Та же история повторялась с драгоценностями. Маня они никогда не волновали. Я не сходила с ума от бриллиантовых браслетов, редко ношу бриллиантовые серьги или колье. Мое любимое украшение — длинная позолоченная цепочка и медальон. Несколько раз позолота сходила, и приходилось ее восстанавливать. «Смешно золотить такое старье», — говорили мне у ювелира, на что я отвечала: «У меня для этого есть причины сентиментального свойства. Благодарю за работу».
Существовала еще одна проблема, которая вызывала во мне негодование: власть двух женщин — Лоуэллы Парсонс и Гедды Хупер. Их занятием было распространение всевозможных сплетен через свои статейки. Их сила ужасала меня. Я думаю, что кинокомпании совершенно напрасно позволили им подняться до высот, которые давали им возможность разрушать людские карьеры и жизни.

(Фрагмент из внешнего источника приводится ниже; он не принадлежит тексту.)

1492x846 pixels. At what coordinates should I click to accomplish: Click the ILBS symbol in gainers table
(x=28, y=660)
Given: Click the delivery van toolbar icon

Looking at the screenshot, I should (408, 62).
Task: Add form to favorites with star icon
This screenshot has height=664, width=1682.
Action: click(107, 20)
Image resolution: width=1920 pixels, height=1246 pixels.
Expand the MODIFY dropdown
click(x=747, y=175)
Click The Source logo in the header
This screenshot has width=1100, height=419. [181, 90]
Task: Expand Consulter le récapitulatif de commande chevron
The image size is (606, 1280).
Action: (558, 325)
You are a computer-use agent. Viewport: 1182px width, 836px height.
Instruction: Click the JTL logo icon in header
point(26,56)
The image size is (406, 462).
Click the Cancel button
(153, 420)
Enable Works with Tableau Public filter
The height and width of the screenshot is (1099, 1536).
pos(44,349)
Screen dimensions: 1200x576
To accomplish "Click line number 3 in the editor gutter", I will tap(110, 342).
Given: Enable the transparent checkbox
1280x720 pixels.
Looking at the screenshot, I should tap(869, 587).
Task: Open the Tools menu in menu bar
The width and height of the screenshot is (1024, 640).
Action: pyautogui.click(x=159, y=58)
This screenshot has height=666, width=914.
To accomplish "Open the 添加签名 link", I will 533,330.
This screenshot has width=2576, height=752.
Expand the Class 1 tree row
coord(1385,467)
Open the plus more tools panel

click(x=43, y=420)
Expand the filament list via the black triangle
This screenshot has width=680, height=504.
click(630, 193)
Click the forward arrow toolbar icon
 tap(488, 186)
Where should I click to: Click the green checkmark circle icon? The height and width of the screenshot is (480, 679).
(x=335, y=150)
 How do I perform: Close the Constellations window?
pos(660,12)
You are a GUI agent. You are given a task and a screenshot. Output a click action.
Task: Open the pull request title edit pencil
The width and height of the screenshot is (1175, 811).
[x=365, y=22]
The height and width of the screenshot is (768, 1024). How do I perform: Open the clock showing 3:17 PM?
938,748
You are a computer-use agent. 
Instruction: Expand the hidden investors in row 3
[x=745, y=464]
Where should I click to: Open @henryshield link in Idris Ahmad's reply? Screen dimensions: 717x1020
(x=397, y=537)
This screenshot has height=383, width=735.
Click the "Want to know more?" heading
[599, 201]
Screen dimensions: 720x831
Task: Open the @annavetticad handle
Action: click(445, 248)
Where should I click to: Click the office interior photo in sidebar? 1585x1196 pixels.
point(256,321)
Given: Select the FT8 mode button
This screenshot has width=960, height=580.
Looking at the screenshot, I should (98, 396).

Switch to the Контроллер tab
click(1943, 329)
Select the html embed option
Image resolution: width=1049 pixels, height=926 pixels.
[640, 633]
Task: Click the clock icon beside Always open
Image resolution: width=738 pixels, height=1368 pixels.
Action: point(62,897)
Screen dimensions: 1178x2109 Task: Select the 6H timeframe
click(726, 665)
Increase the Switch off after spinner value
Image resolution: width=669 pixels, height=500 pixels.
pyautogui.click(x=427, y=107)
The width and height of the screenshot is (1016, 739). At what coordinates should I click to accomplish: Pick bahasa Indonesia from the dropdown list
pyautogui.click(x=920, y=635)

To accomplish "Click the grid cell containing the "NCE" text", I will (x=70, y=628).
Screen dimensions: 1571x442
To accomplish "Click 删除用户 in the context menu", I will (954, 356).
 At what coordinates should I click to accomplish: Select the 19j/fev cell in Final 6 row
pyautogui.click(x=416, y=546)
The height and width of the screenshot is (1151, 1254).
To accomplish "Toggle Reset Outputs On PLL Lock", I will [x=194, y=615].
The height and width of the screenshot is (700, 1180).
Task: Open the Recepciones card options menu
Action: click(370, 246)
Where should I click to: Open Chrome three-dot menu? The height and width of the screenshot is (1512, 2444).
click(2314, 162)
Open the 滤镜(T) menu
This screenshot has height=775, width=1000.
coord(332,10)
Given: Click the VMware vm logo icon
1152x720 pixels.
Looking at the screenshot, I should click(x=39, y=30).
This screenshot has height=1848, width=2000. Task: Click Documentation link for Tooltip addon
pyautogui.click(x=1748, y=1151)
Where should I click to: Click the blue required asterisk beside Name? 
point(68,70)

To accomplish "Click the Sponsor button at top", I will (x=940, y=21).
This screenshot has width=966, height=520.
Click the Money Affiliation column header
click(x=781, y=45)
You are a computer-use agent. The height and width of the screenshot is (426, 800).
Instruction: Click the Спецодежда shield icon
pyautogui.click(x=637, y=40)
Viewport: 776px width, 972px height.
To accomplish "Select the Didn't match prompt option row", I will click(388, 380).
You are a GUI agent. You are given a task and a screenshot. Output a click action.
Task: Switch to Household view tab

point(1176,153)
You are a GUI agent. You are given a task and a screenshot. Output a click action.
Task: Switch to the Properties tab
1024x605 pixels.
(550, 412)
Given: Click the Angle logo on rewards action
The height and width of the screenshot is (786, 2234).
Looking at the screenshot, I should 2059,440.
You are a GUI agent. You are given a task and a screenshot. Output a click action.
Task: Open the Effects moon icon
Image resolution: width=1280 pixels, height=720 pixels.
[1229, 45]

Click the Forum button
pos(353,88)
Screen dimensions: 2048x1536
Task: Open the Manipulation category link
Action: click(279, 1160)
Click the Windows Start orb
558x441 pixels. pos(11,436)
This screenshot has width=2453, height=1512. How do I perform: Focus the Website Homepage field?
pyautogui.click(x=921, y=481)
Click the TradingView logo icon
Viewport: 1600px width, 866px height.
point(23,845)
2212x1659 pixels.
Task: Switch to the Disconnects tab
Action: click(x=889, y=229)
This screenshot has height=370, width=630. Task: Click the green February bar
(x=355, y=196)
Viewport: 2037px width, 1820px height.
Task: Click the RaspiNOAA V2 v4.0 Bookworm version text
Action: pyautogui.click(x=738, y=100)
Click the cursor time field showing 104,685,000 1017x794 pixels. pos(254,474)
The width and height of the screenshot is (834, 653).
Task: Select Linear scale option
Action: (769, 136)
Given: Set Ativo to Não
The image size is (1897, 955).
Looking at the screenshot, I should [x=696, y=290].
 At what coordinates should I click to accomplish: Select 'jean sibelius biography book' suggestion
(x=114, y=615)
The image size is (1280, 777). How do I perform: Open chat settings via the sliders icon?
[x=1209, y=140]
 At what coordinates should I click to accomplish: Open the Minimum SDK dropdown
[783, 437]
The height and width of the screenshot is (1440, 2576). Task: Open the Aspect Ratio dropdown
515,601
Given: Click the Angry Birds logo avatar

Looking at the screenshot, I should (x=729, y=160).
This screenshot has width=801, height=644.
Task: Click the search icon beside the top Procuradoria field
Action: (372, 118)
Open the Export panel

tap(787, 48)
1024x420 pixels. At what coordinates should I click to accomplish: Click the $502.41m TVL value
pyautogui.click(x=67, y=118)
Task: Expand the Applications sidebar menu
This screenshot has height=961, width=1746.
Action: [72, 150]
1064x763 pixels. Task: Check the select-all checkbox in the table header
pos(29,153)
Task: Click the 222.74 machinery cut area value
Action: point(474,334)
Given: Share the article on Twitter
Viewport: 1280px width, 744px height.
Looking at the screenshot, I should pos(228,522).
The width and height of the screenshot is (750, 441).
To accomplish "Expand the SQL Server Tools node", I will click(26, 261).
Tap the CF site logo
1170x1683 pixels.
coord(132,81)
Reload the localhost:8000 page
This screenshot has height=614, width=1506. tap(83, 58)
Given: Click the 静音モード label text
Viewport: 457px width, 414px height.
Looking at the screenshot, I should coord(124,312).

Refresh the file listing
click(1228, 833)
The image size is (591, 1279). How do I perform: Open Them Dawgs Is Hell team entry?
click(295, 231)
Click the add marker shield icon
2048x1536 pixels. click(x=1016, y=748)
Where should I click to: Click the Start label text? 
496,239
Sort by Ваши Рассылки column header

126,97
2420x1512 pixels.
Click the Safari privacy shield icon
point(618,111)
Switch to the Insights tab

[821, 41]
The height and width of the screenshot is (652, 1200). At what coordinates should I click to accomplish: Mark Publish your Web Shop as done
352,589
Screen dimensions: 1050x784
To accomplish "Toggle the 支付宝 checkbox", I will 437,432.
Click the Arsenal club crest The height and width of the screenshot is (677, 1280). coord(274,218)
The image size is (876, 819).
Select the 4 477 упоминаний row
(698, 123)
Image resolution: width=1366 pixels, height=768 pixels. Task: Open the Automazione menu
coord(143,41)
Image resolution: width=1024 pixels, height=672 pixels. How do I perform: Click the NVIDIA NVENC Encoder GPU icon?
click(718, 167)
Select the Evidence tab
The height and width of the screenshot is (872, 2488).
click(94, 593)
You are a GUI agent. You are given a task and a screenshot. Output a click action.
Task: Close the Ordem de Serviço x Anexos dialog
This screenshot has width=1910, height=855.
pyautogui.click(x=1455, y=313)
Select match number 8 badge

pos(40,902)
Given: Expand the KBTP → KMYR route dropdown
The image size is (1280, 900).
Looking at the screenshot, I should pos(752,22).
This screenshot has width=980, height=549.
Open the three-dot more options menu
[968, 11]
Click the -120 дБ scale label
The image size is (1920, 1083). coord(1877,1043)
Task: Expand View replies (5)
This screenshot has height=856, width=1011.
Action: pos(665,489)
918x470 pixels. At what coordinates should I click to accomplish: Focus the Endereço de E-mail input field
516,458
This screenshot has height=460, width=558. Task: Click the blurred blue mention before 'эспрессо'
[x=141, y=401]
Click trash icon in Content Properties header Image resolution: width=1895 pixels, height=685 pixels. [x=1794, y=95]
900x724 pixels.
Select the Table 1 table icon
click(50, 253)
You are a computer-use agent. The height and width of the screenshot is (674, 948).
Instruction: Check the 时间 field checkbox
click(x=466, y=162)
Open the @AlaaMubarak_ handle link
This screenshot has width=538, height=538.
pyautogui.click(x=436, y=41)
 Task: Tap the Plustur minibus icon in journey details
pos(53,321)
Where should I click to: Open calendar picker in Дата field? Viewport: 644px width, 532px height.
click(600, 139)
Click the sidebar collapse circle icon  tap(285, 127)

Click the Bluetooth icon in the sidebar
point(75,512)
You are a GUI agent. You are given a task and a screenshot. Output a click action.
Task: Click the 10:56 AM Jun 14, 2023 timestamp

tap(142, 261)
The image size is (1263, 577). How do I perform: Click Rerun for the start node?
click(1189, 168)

У Лоуэллы Парсонс намечалось какое-то торжество. По-моему, ее день рождения. Нам предложили внести по 25 долларов на обед в ее честь. Она прислала мне приглашение, которое я выбросила в мусорную корзину. Потом пришло еще одно. Я и это выкинула. И тут мой продюсер Уолтер Уонгер — в то время я снималась в «Жанне д’Арк» — спросил: «Ингрид, я так понимаю, что вы не ответили на приглашение Лоуэллы». Я ответила: «Да, я не хочу туда идти. Если я не отвечаю, то она поймет, что я не приду». «Ну, — сказал он, — этим бросаться не стоит. Скоро выходит фильм, и она постарается ему навредить. Парсонс всегда точит зуб на того, кто к ней не приходит». Я возразила: «Но я не намерена платить двадцать пять долларов за то, чтобы сидеть с кучей неприятных мне людей и прославлять Лоуэллу Парсонс». «Ну ладно, я заплачу», — сказал он. «Дело не в деньгах, — настаивала я. — Я в состоянии заплатить двадцать пять долларов. Просто я не хочу туда идти». Наконец он сказал: «Ну хорошо, вы можете сказаться больной и послать ей цветы». «Нет. На ее приглашение можно ответить только однозначно: прийти или не прийти. Так вот я не приду». В конце концов он послал ей цветы от моего имени, сказав, что я больна или что-то в этом роде. Он спасал свой фильм. До такой степени все были запуганы.